*** Source document ***

Fortune News | Dec 10,2022
Apr 17 , 2020
If history teaches humankind anything, it is that, as a species, it cannot afford to stand divided. COVID-19 is the latest example of this, writes Hanna Haile (hanna@zellan.art), founder of the Zellan Creative & Cultural Centre.
Language, studied properly, helps expose much of what is wrong with our world. Take the term “Third World” for instance.
It was originally coined by Alfred Sauvy, a French historian, in the middle of the 20th century to refer to countries that were considered to not be leaning toward either side of the communist or capitalist side of the Cold War.
It merely meant unaligned. Under this classification, the Third World included most of South America and Africa. Ethiopia, because of its Marxist leanings, was considered a Second World country.
In the later years of the second half of the 20th century, the term was co-opted to widely refer to impoverished countries, most of them African. While few have stood against this label – “Global South” seems a more acceptable term - it has lingered. The term Third World paints a picture of despair and poverty.
These distinctions have been an insult to the injury of the centuries of oppression and exploitation that have been perpetrated on African countries. It has been one of the chief reasons that the world is divided and lacking in solidarity across borders and ideologies.
Yet a crisis like the Novel Coronavirus (COVID-19) pandemic is showing us that aiding one another is how we can survive. We are learning that this world is more interconnected than we imagined.
Unfortunately, this is not the first crisis to have occurred, and more often than not, we seem to be taking all the wrong lessons from it. Strangely enough, the crisis seems to confirm an old fear I have always had.
I used to love reading about space exploration. When asked what I would like to become when I grew up, I would boldly say “an astronaut.” As I grew up and grew out of mathematics, I realised the real reason for this was my worry that the powerful few would exploit the world and leave the rest of us behind. I imagined the rich and powerful were all going to move to Mars, leaving us on a ravaged Earth.
The barriers between “us” and “them” have created in our minds a divided psychology. The images of “them” at the top and at the front and “us” at the back and the bottom has been drummed into our psyches. There are images burned into our minds of them stretching out their hands, in pity, to deliver us from the world they have created. This has harmed our view of ourselves.

*** Recorded information ***

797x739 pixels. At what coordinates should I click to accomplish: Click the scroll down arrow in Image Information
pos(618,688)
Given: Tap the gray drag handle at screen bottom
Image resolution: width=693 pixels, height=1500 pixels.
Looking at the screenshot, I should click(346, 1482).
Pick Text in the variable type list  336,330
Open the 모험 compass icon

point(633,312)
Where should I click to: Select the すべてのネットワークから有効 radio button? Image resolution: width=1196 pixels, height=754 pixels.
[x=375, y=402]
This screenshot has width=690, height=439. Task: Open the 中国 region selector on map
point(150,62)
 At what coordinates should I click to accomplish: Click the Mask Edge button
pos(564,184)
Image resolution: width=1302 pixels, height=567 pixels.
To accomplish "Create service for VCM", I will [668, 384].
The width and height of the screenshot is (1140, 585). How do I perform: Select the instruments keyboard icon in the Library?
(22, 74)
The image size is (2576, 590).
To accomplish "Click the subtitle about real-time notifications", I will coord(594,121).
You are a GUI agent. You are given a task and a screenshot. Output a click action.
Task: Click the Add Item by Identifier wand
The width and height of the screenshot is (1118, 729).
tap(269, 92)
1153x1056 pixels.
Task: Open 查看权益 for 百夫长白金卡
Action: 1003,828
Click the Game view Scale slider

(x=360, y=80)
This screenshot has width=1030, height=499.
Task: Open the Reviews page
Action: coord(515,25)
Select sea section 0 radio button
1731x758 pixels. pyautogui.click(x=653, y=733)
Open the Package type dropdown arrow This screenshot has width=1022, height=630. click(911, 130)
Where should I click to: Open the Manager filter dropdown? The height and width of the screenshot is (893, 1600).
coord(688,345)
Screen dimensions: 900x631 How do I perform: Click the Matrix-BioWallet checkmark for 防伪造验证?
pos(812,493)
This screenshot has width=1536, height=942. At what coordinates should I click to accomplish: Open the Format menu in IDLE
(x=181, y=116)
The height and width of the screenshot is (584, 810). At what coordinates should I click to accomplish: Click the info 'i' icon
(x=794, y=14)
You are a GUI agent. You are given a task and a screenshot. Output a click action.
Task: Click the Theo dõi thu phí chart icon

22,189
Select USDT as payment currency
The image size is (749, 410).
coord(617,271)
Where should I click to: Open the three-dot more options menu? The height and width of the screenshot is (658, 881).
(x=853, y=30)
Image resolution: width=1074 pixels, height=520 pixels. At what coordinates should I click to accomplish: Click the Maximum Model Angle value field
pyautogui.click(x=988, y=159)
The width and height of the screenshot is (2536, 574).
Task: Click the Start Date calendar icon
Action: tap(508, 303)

***

* Work order A: Rewrite the paragraph of the article on the term "Third World" that begins "I used to love reading about space exploration" in two sentences, keeping its main facts.
* Work order B:
Decide whether each statement agrees with the article on the term "Third World." Give yes or no, and quote the words that decide it.
(i) The term "Third World" was first coined by a French historian.
(ii) Ethiopia was counted as a Third World country under the original classification.
(iii) The writer describes "Global South" as a more acceptable term.
* Work order C: According to the article on the term "Third World," which regions did the Third World mostly include under its original classification?

* Response area A: The writer loved reading about space exploration and used to say they wanted to become an astronaut. After growing up and out of mathematics, the writer realized the real reason was a worry that the powerful few would exploit the world, move to Mars, and leave everyone else on a ravaged Earth.

* Response area B:
(i) Yes: "It was originally coined by Alfred Sauvy, a French historian"
(ii) No: "Ethiopia, because of its Marxist leanings, was considered a Second World country."
(iii) Yes: "“Global South” seems a more acceptable term"

* Response area C: It included most of South America and Africa.